- RECORDS SHOWN:
# # # # #
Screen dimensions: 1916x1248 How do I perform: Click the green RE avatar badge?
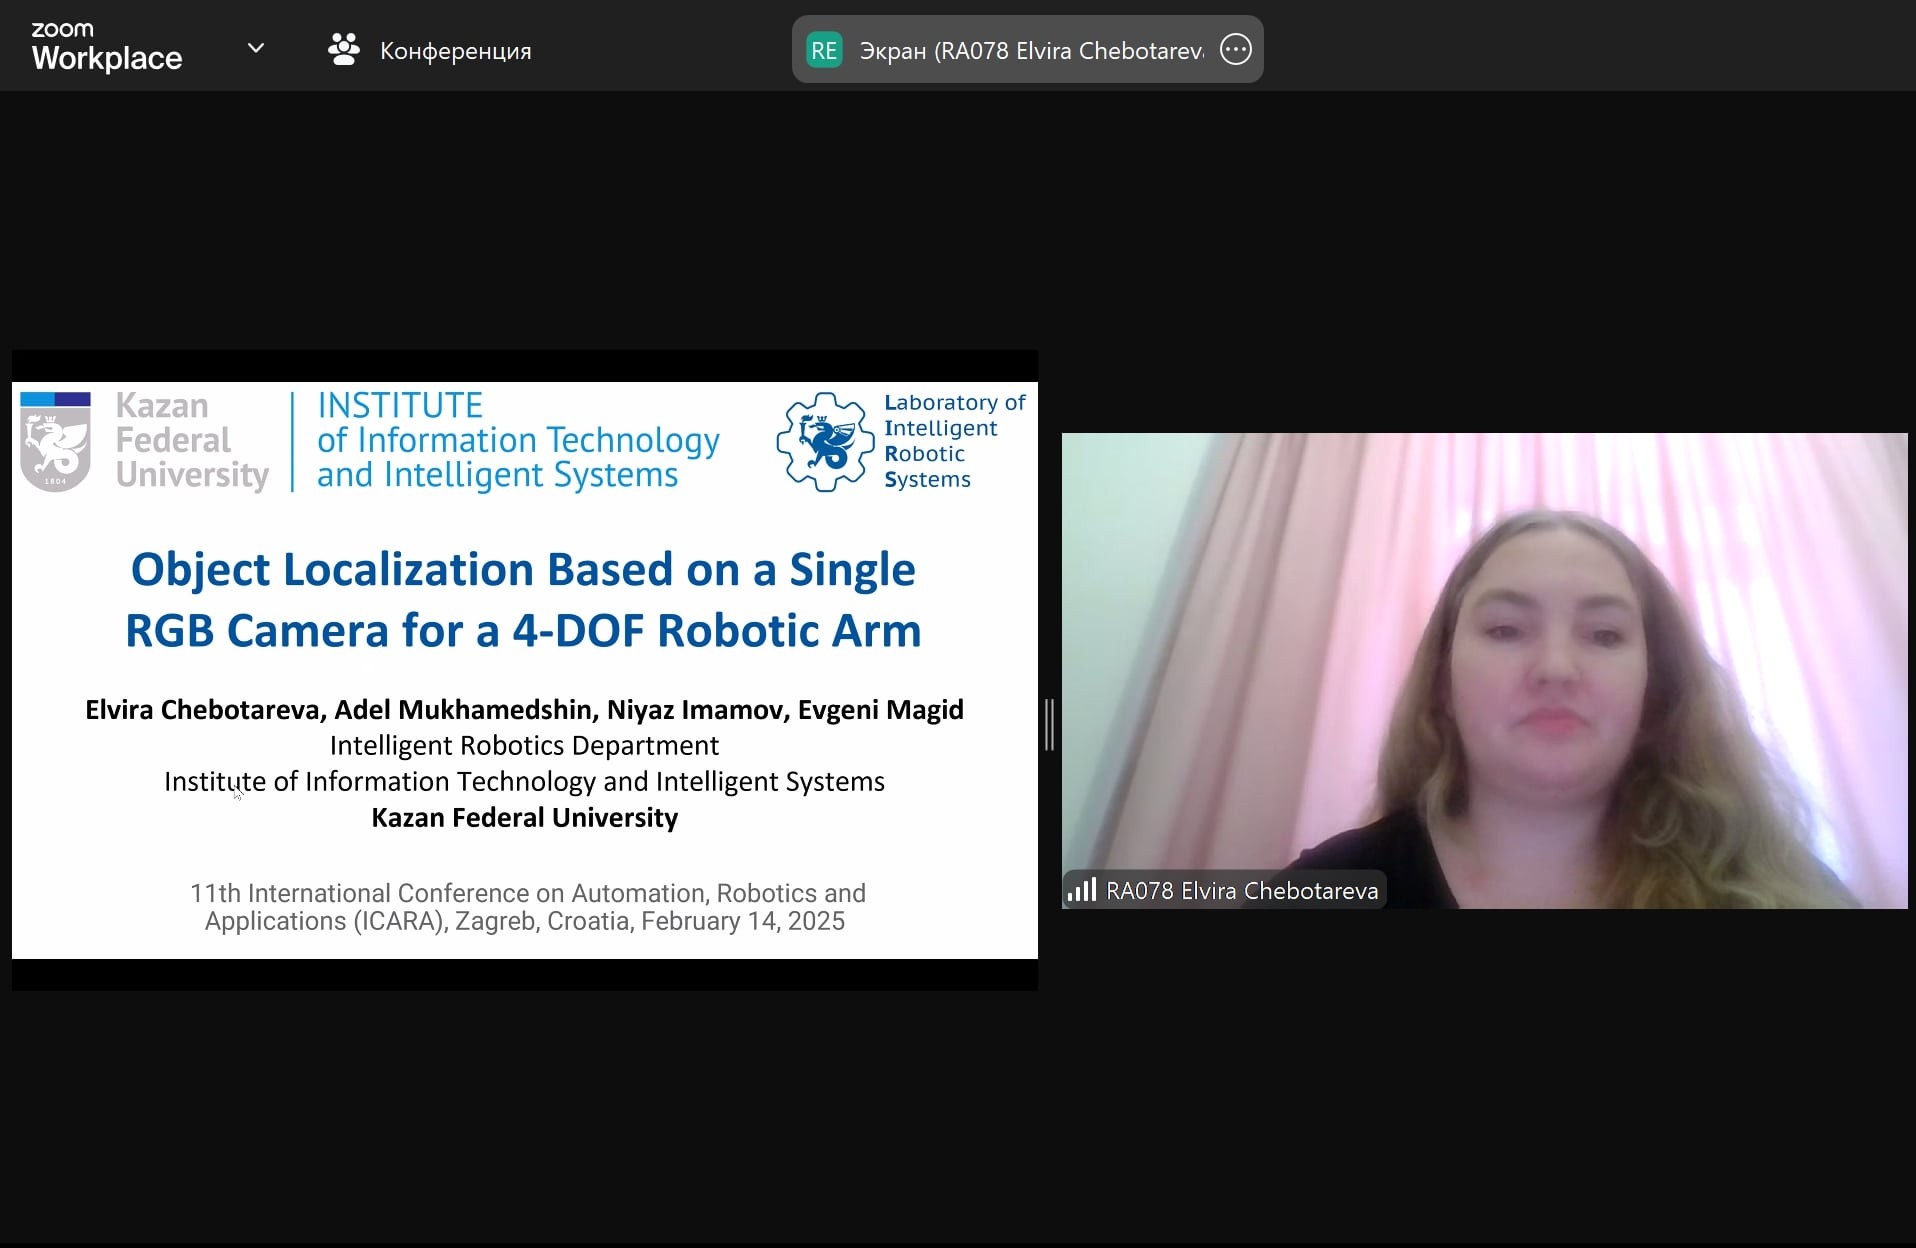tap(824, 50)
# # # # #
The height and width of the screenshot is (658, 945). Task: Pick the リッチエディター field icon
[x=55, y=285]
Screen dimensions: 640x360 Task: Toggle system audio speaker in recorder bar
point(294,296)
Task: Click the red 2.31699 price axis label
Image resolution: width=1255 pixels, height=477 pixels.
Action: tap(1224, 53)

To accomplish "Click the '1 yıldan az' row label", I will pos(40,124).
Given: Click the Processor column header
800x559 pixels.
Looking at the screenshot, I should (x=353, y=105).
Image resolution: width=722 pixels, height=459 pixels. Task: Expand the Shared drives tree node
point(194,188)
# # # # #
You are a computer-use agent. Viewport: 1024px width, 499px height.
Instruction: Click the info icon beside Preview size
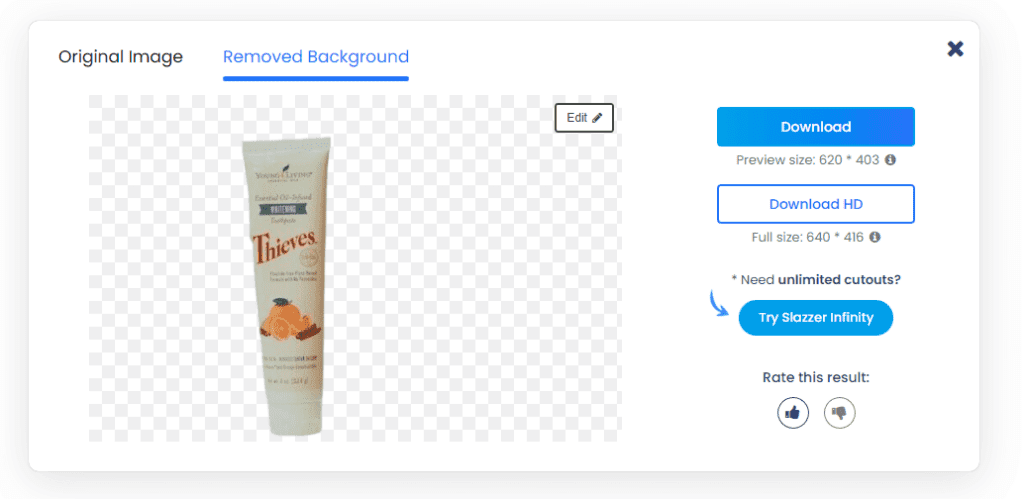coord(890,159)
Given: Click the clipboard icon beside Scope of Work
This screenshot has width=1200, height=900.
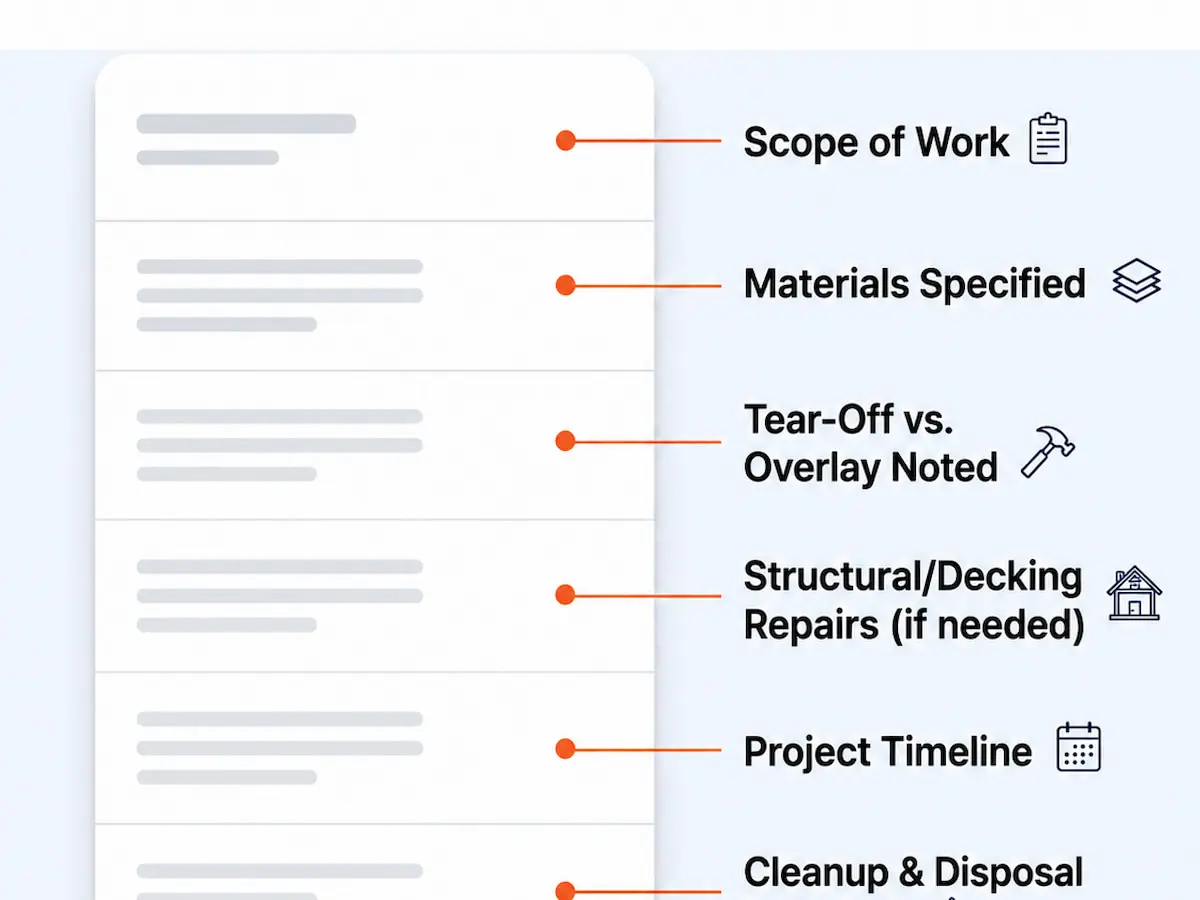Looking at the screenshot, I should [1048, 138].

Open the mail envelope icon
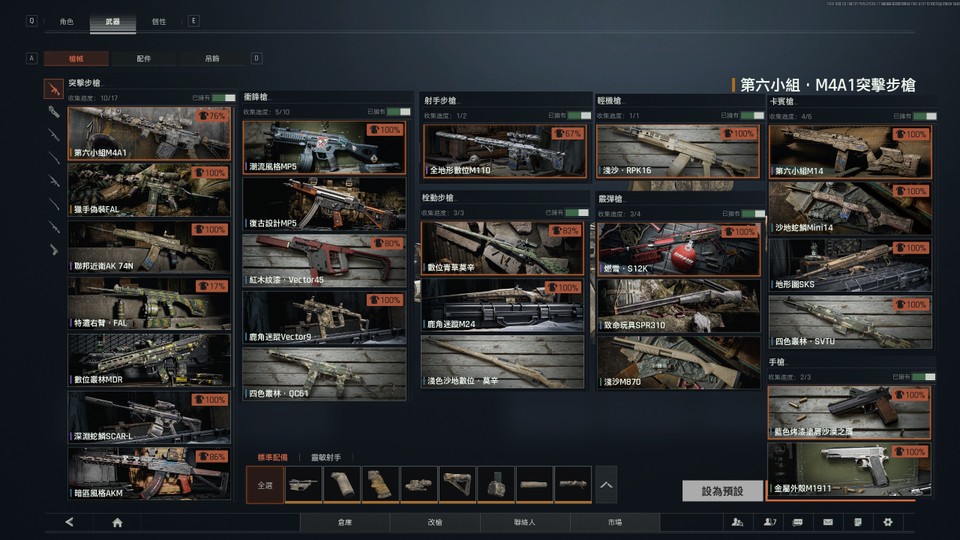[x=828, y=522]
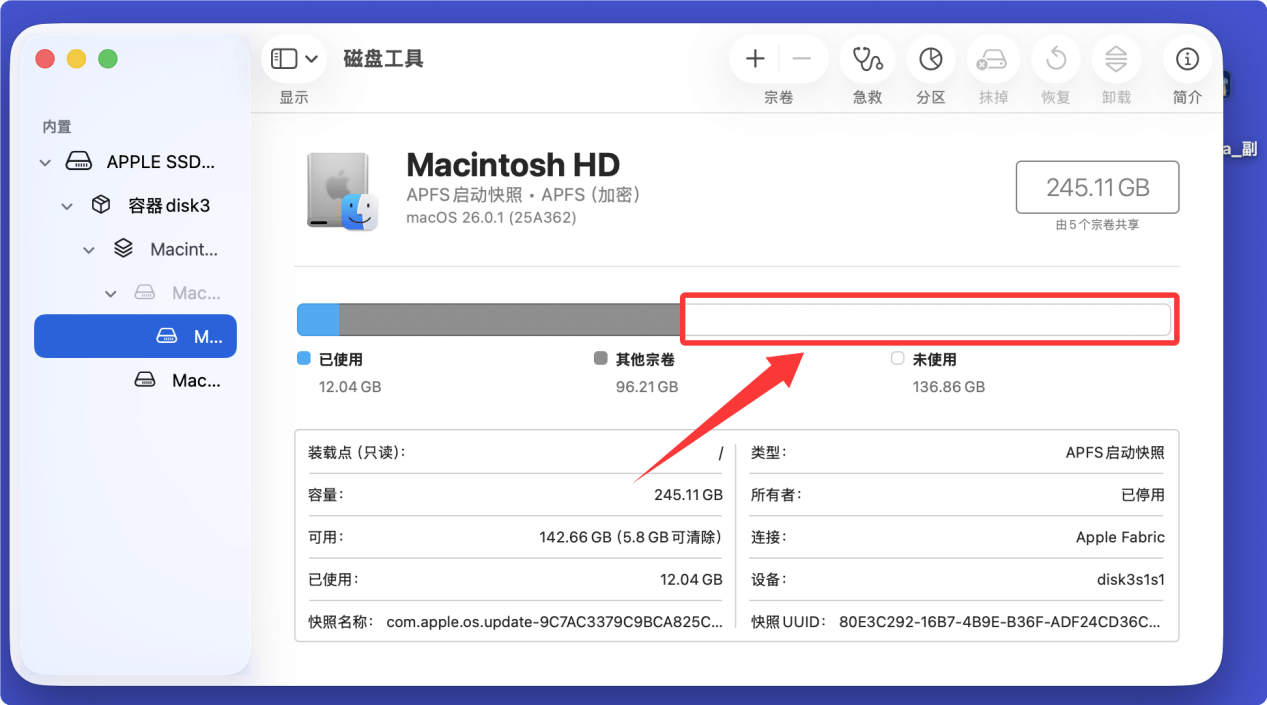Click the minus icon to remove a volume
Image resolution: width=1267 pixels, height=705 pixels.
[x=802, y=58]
# # # # #
- TRY IT:
The answer must be all the lines above that hold the word "label".

- TASK RESULT:
Task: Click the red 2.31699 price axis label
To accomplish "Click the '1 yıldan az' row label", I will pos(40,124).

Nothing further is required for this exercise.